Our State: Vermont is a "small but mighty" state. We are ranked as one of the top 10 states to raise a family in 2022. We are nationwide leaders for progressive social and educational policies. We are in Northern New England, 1.5 hours from Montreal and 3.5 hours from Boston. We have beautiful Lake Champlain, the Green Mountains, and year-round outdoor activities.

Who May Apply This position, Nurse Case Manager/Utilization Review Nurse II - Interim (Job Requisition #55154), is open to all State employees and external applicants.

Minimum Qualifications Possession of (or eligible for) licensure as a Registered Nurse (RN) in Vermont OR eligible to practice in the state of Vermont via a multi-state license AND five (5) years or more of professional nursing experience in an acute hospital setting, long term care, health insurance carrier, or within a community health/public health setting.

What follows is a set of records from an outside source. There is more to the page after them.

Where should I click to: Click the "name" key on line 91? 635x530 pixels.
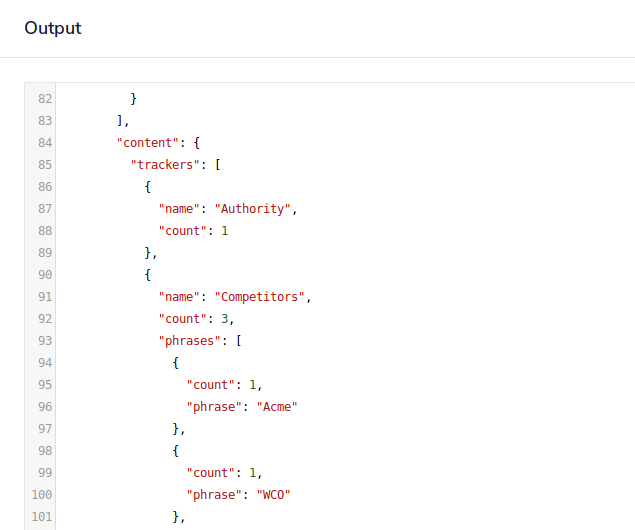click(179, 297)
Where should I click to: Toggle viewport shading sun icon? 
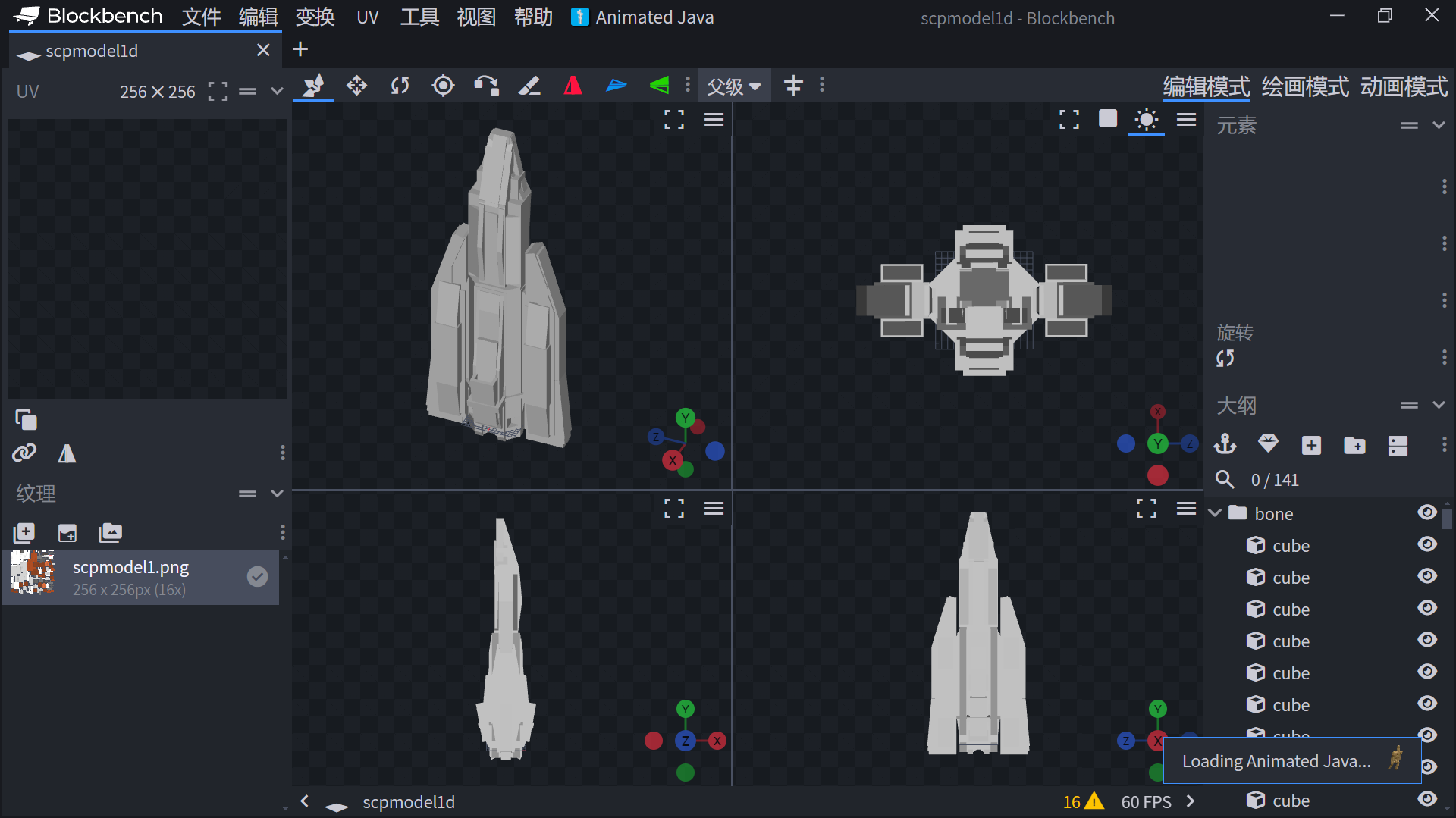tap(1146, 120)
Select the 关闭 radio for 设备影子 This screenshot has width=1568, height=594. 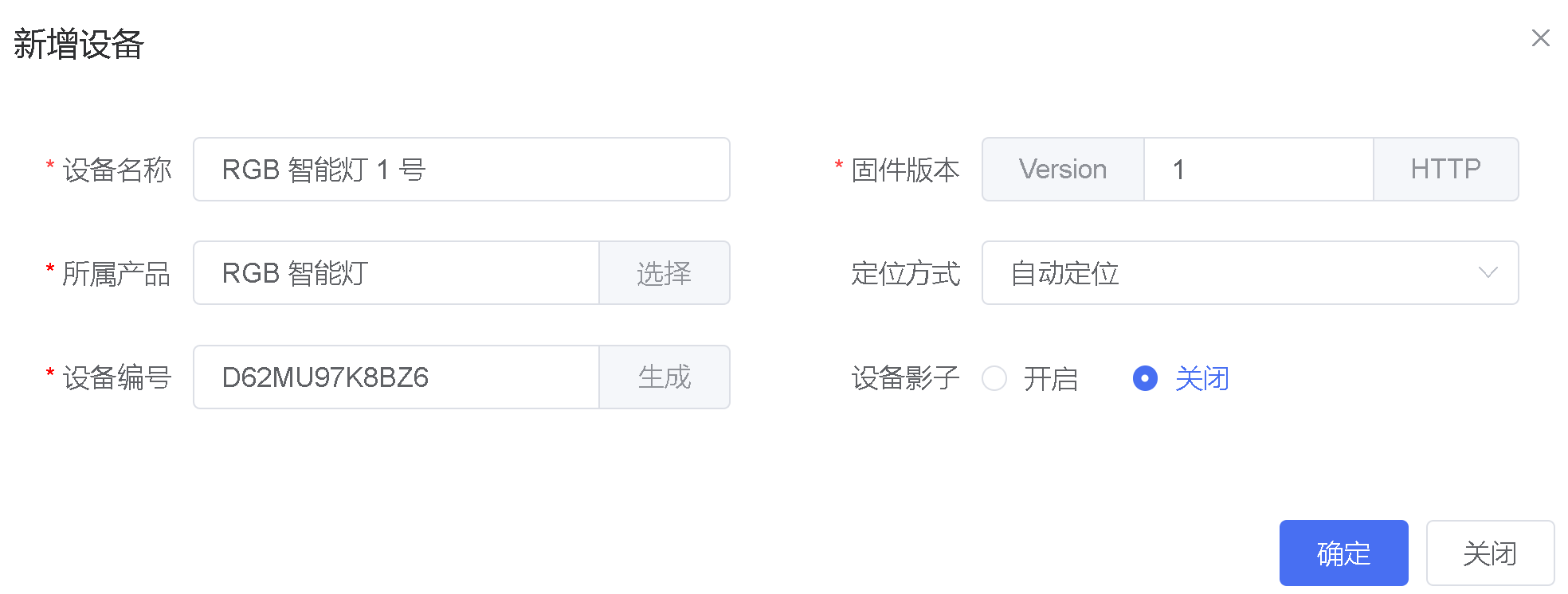(x=1145, y=378)
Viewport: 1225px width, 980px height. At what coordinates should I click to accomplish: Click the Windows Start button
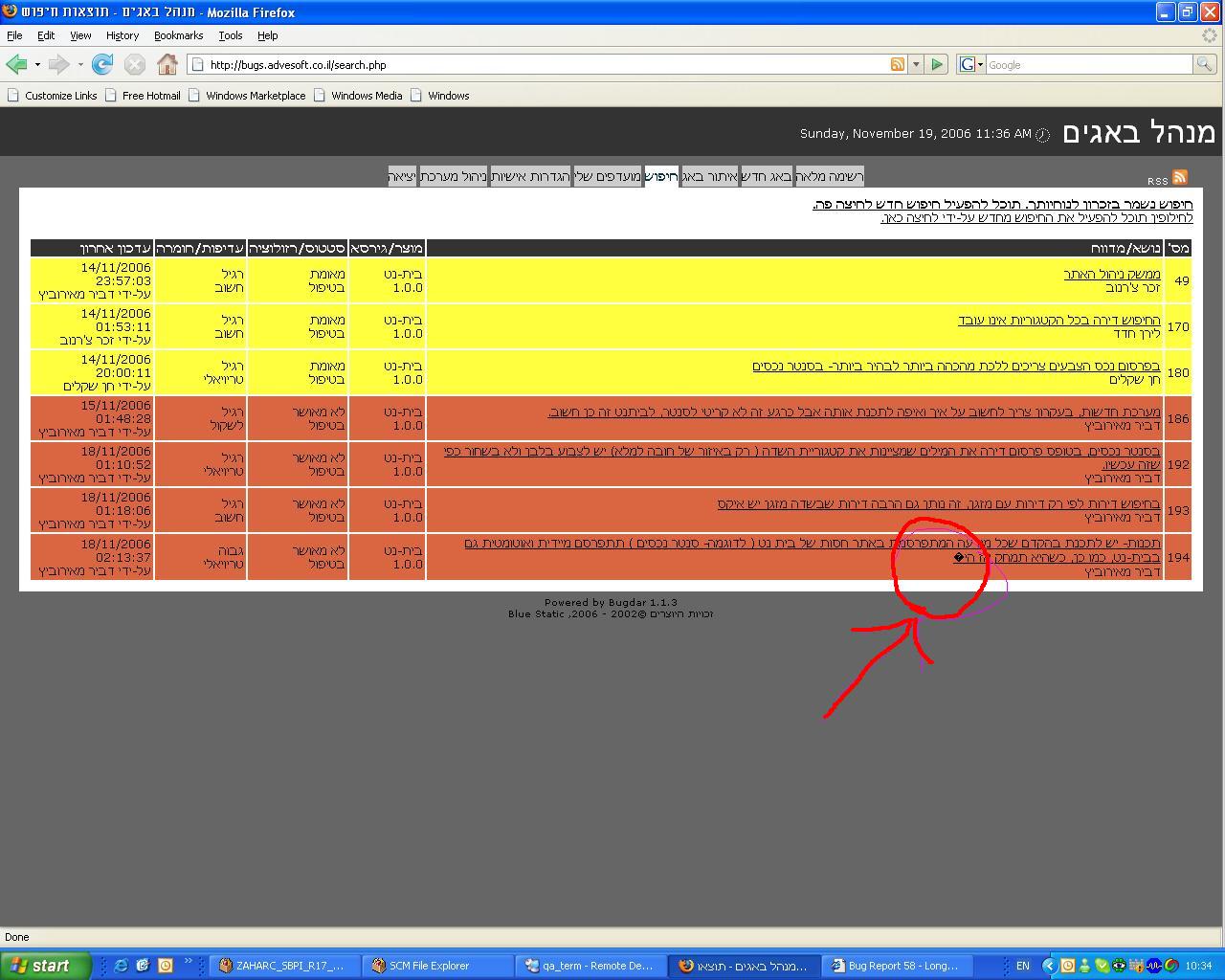tap(45, 966)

NOTE: Must maintain Vermont or multi-state licensure as a Registered Nurse as a condition of employment.

Preferred Qualifications Bachelor of Science in Nursing (BSN).

Special Requirements Reliable means of personal transportation is required for work out of the office or in the community and field based settings.

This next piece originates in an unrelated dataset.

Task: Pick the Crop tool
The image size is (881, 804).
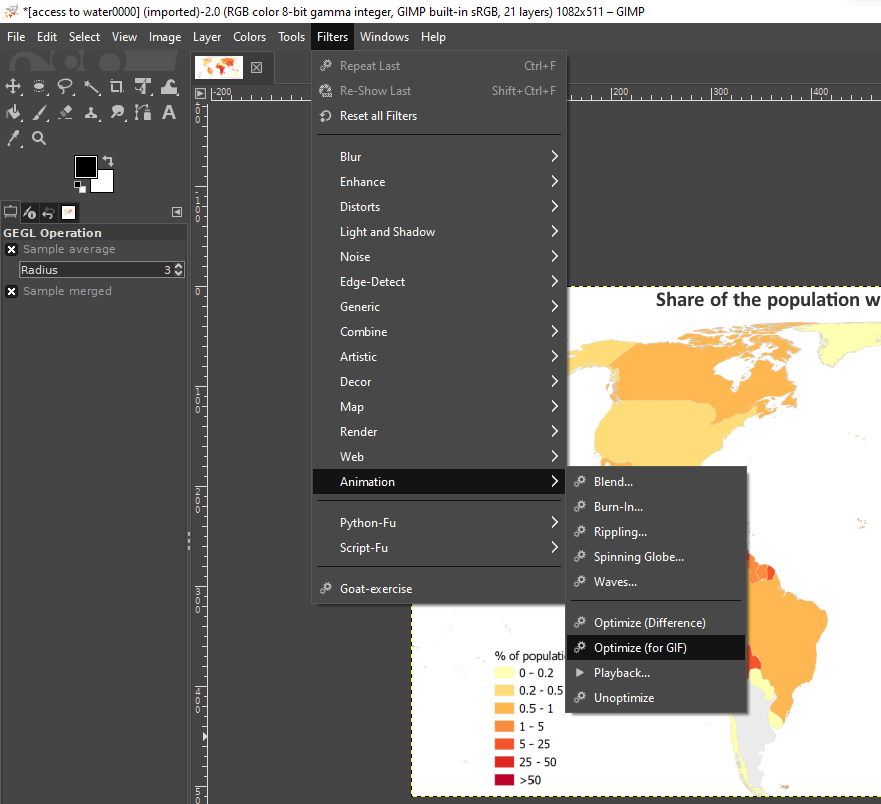Action: pos(117,87)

Total Compensation As a State employee you are offered a great career opportunity, but it's more than a paycheck. The State's total compensation package features an outstanding set of employee benefits that are worth about 30% of your total compensation, including:

  • 80% State paid medical premium and a dental plan at no cost for employees and their families
  • Work/Life balance: 11 paid holidays each year and a generous leave plan
  • State Paid Family and Medical Leave Insurance (FMLI)
  • Two ways to save for your retirement: A State defined benefit pension plan and a deferred compensation 457(b) plan
  • Tuition Reimbursement
  • Flexible spending healthcare and childcare reimbursement accounts
  • Low cost group life insurance
  • Incentive-based Wellness Program
  • Qualified Employer for Public Service Student Loan Forgiveness Program

Equal Opportunity Employer The State of Vermont celebrates diversity, and is committed to providing an environment of mutual respect and meaningful inclusion that represents a variety of backgrounds, perspectives, and skills. The State does not discriminate in employment on the basis of race, color, religion or belief, national, social or ethnic origin, sex (including pregnancy), age, physical, mental or sensory disability, HIV Status, sexual orientation, gender identity and/or expression, marital, civil union or domestic partnership status, past or present military service, membership in an employee organization, family medical history or genetic information, or family or parental status. The State's employment decisions are merit-based. Retaliatory adverse employment actions by the State are forbidden.